Find every line in the entries that holds the string "dialog" and report it.
**** RAW DATA ****
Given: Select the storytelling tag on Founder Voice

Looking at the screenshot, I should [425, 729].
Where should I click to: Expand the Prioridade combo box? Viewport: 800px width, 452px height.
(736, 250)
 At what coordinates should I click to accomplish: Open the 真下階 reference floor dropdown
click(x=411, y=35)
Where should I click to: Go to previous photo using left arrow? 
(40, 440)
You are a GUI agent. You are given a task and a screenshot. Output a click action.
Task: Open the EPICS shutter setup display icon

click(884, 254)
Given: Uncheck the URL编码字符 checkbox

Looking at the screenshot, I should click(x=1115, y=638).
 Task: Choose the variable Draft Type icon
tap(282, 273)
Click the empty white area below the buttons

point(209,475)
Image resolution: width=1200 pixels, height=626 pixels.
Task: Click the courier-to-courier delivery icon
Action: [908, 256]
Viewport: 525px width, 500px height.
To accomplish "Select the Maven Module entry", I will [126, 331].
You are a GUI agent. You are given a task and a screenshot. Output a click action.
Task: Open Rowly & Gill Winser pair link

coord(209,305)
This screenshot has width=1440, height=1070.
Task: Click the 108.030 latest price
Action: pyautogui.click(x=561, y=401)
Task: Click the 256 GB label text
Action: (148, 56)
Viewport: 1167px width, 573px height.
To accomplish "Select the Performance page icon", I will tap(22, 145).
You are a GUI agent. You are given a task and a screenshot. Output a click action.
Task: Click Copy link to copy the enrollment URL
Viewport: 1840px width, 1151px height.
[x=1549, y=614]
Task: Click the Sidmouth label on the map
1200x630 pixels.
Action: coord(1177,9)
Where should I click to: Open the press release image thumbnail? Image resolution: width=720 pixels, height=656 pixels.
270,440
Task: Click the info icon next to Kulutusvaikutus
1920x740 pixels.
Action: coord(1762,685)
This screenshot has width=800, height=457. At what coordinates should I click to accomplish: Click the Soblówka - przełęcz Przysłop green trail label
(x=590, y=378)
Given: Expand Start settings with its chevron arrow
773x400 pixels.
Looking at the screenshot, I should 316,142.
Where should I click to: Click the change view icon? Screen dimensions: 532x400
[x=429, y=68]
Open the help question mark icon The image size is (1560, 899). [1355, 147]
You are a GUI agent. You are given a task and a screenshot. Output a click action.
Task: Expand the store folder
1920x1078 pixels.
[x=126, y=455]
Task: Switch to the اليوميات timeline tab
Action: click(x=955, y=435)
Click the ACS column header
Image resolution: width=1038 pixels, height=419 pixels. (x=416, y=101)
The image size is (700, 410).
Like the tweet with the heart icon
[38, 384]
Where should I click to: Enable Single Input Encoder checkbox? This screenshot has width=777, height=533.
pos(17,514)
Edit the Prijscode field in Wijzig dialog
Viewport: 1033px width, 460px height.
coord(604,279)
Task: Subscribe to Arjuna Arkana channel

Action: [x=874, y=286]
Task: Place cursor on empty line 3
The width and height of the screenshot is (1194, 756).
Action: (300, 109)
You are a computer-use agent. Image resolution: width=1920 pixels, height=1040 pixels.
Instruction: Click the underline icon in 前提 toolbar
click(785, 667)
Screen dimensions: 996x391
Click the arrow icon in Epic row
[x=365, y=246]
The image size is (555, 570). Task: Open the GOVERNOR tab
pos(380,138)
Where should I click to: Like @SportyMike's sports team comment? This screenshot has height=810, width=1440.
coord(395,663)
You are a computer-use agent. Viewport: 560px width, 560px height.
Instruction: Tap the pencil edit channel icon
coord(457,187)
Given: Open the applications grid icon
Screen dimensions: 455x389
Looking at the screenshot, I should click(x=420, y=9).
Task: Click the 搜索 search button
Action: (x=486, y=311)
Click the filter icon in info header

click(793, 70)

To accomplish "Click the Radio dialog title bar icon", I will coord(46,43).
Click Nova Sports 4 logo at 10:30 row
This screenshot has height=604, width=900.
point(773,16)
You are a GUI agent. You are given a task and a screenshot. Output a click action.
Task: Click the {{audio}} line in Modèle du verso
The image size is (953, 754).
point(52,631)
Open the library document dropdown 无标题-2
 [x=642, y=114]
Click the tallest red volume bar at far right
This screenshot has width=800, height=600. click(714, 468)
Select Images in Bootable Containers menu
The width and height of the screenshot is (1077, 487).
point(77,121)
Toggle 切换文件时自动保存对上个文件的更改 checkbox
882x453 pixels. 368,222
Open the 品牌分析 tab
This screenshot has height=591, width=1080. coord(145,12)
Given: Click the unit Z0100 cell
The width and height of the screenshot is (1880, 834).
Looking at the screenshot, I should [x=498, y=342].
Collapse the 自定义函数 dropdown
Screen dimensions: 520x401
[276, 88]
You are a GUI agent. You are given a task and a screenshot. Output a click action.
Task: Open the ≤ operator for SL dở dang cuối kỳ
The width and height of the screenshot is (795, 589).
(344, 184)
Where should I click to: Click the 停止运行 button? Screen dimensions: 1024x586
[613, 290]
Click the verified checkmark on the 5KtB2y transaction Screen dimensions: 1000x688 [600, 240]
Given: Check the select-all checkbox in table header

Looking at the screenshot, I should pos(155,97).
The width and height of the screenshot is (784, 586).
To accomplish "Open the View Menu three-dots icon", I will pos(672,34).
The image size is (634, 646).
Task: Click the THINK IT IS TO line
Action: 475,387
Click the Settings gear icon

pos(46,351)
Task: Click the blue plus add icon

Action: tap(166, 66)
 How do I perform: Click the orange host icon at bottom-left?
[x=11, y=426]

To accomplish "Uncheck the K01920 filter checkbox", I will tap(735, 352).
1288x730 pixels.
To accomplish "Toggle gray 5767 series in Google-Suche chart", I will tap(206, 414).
****
## EXERCISE RESULT
Edit the Prijscode field in Wijzig dialog
To accomplish "Click the Radio dialog title bar icon", I will coord(46,43).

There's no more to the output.